Cheol Kyu Hwang et al. Mol Pharmacol. 2010 Jul.

Abstract

The effects of morphine are mediated mainly through the mu opioid receptor (MOR). Expression of the MOR is up-regulated during neuronal differentiation in P19 embryonal carcinoma cells and epigenetic changes play an important role in MOR up-regulation. This study investigates the basis for differentiation-dependent alterations of MOR chromatin by studying the recruitment or dissociation of several factors to the remodeled chromatin locus.
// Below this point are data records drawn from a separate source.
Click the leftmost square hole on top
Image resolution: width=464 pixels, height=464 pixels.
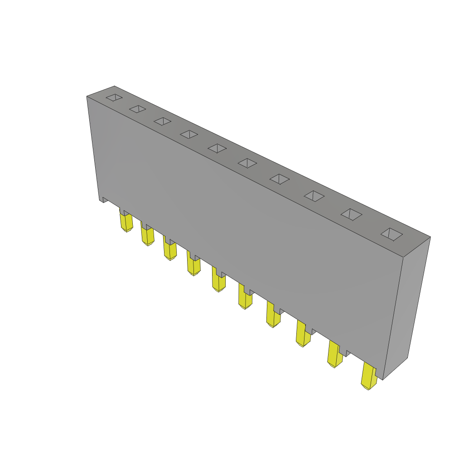pos(114,97)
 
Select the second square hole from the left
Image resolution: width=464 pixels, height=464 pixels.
pos(138,109)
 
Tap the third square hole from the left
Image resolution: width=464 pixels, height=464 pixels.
pos(162,121)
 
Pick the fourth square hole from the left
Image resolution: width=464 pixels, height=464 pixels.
pos(189,134)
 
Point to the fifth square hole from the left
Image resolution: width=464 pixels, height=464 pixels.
pos(217,148)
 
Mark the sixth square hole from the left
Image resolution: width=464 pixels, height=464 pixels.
pos(247,163)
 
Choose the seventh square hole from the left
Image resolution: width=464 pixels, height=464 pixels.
pos(280,179)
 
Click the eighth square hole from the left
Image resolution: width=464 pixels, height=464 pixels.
pos(314,196)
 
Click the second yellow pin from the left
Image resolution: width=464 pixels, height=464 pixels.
pos(147,236)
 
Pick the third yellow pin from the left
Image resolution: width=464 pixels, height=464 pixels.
pos(170,250)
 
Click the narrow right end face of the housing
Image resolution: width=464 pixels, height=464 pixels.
pos(406,308)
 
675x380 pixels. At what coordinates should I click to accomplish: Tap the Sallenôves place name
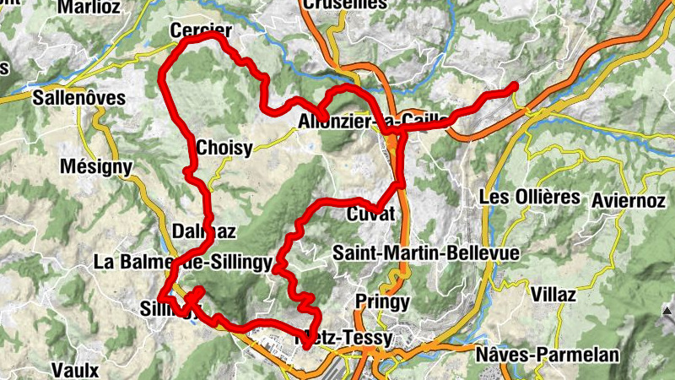coord(78,98)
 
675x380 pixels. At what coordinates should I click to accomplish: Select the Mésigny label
coord(96,167)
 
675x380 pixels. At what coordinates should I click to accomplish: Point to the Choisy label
coord(224,149)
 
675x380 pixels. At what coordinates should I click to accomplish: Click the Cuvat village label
coord(370,214)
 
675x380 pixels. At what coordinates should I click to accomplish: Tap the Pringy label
coord(382,301)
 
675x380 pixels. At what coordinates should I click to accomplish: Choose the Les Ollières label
coord(529,198)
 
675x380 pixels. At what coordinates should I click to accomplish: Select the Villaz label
coord(554,295)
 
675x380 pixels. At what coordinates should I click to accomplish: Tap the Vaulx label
coord(75,370)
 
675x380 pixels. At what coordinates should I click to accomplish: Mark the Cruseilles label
coord(344,5)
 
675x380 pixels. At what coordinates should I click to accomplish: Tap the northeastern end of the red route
coord(514,86)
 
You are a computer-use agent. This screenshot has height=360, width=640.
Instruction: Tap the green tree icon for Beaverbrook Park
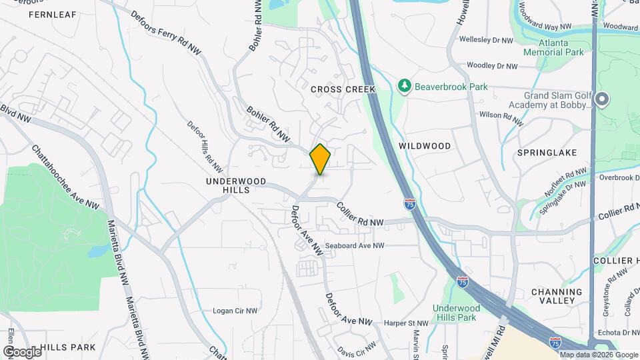(404, 86)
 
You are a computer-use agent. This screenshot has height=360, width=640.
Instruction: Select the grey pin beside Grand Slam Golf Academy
(602, 100)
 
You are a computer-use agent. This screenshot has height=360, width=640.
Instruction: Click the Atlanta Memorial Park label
(553, 47)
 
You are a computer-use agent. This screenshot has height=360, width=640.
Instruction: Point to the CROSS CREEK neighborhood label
(343, 89)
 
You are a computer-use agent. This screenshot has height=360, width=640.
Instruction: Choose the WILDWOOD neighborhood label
(425, 145)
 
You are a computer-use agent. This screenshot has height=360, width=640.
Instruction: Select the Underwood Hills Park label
(456, 313)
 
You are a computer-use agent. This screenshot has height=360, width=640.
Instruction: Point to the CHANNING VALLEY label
(557, 296)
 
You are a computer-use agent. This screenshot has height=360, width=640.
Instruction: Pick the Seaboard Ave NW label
(355, 245)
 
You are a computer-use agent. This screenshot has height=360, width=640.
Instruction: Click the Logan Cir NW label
(235, 311)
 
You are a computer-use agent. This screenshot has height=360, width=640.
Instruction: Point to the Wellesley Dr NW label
(486, 41)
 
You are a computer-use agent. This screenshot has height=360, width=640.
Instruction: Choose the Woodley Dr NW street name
(492, 66)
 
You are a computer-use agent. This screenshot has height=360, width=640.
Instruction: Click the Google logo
(22, 351)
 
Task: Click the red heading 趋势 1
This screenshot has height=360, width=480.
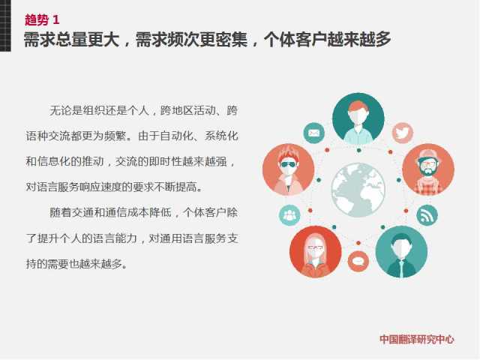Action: (42, 20)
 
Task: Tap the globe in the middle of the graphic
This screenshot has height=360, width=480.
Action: (358, 190)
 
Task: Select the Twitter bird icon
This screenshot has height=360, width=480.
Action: (403, 133)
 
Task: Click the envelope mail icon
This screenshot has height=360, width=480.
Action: (314, 133)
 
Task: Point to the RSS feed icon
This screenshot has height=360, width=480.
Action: (427, 215)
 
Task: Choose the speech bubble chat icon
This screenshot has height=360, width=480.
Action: (358, 261)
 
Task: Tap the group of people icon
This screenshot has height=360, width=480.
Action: (290, 215)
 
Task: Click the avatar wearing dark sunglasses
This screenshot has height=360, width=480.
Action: (289, 170)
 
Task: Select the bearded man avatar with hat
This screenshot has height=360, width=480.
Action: (428, 170)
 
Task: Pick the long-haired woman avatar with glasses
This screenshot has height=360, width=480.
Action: (316, 252)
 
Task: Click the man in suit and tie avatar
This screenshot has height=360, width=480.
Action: (401, 252)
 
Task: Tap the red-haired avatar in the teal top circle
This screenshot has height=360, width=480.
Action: (358, 119)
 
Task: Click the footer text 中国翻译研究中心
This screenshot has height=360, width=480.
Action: (417, 339)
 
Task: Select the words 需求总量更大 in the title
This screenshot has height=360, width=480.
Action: (71, 40)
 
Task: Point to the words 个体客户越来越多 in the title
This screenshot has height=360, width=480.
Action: (327, 40)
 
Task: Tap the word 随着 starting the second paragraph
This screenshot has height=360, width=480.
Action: (61, 212)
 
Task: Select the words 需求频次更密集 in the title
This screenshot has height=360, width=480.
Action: (191, 40)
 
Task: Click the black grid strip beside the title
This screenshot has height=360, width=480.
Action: (5, 26)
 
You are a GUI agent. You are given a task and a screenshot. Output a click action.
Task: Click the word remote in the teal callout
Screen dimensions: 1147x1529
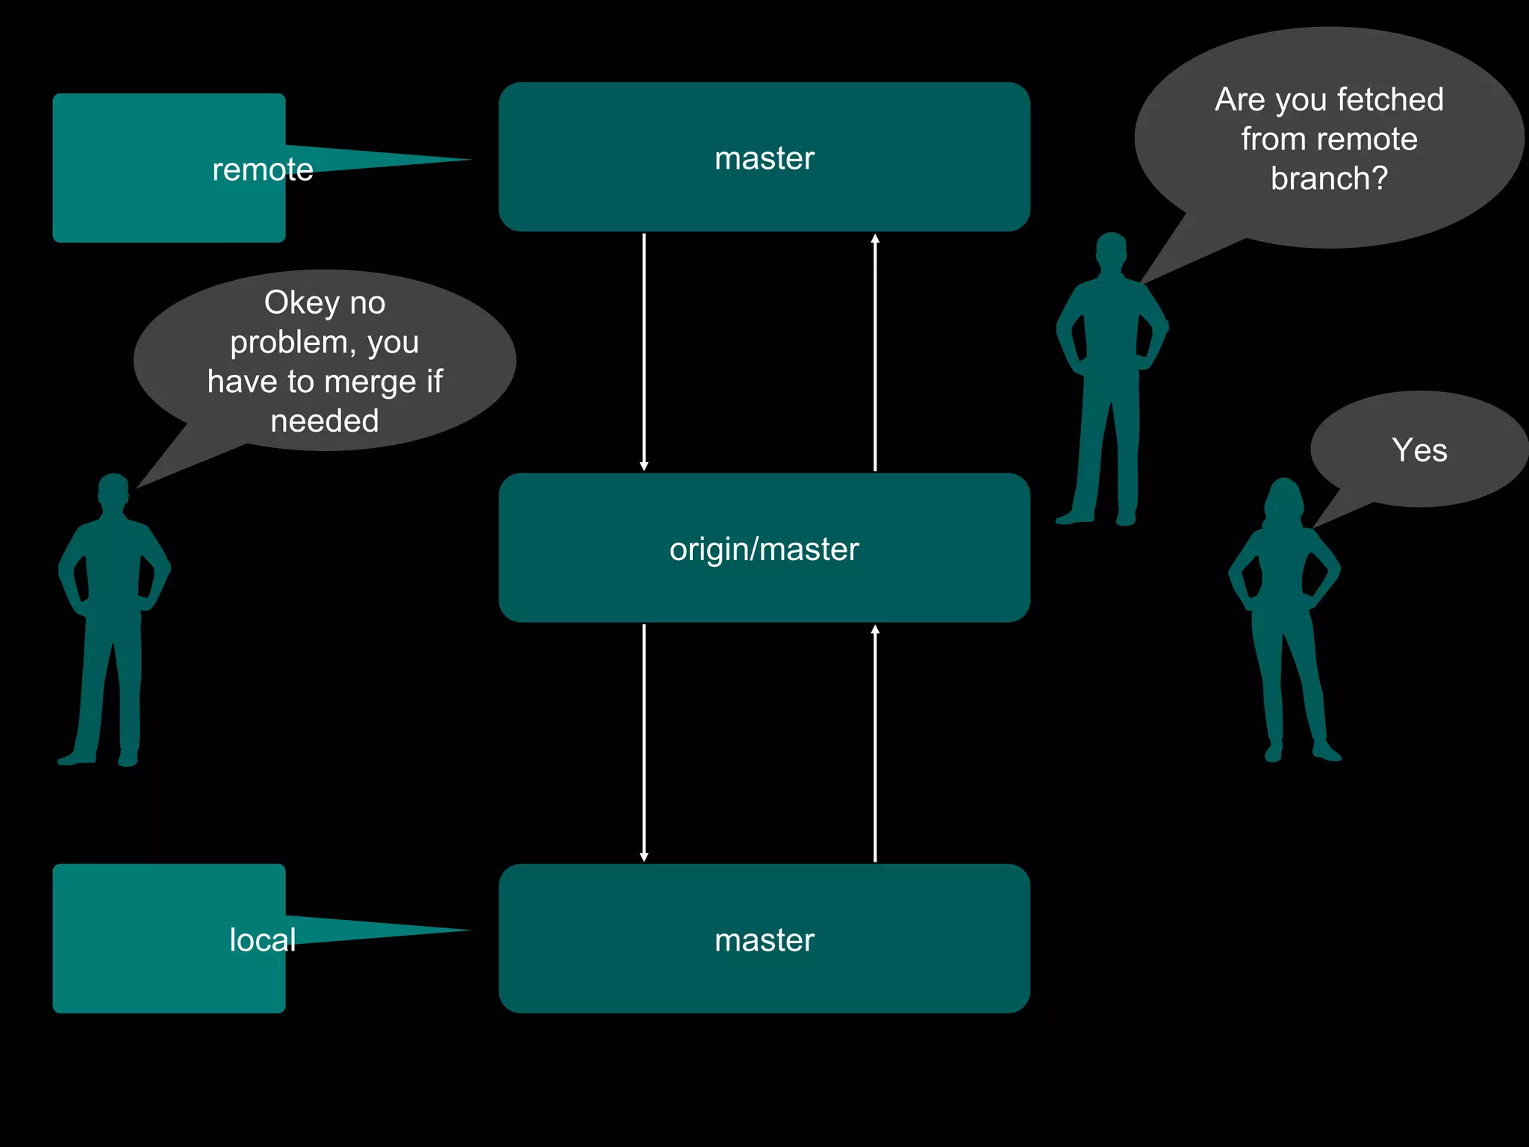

Chromatin immunoprecipitation assays were used to demonstrate the recruitment of the transcriptional activator Sp1 and the chromatin remodeling factors Brg1 and BAF155 to this promoter, as well as the dissociation of repressors [histone deacetylases, mSin3A, Brm, and methyl-CpG-binding protein 2 (MeCP2)]. Histone modifications (acetylation, induction of histone H3-lys4 methylation, and reduction of H3-lys9 methylation) were consistently detected on this promoter. Overexpression of Sp1 strongly enhanced MOR promoter activity, and the histone deacetylase inhibitor trichostatin A also increased promoter activity. In vitro DNA CpG-methylation of the promoter partially blocked binding of the Sp1 factor but induced MeCP2 binding. Coimmunoprecipitation studies also found novel evidence of an endogenous MeCP2 interaction with Sp3 but a weaker interaction with Sp1. Overall, the results suggest that during neuronal differentiation, MeCP2 and DNA methylation mediate remodeling of the MOR promoter by chromatin remodeling factors (Brg1 and BAF155) from a compacted state to a conformation allowing access for transcriptional factors. Subsequent recruitment of the activating transcription factor Sp1 to the remodeled promoter results in MOR up-regulation.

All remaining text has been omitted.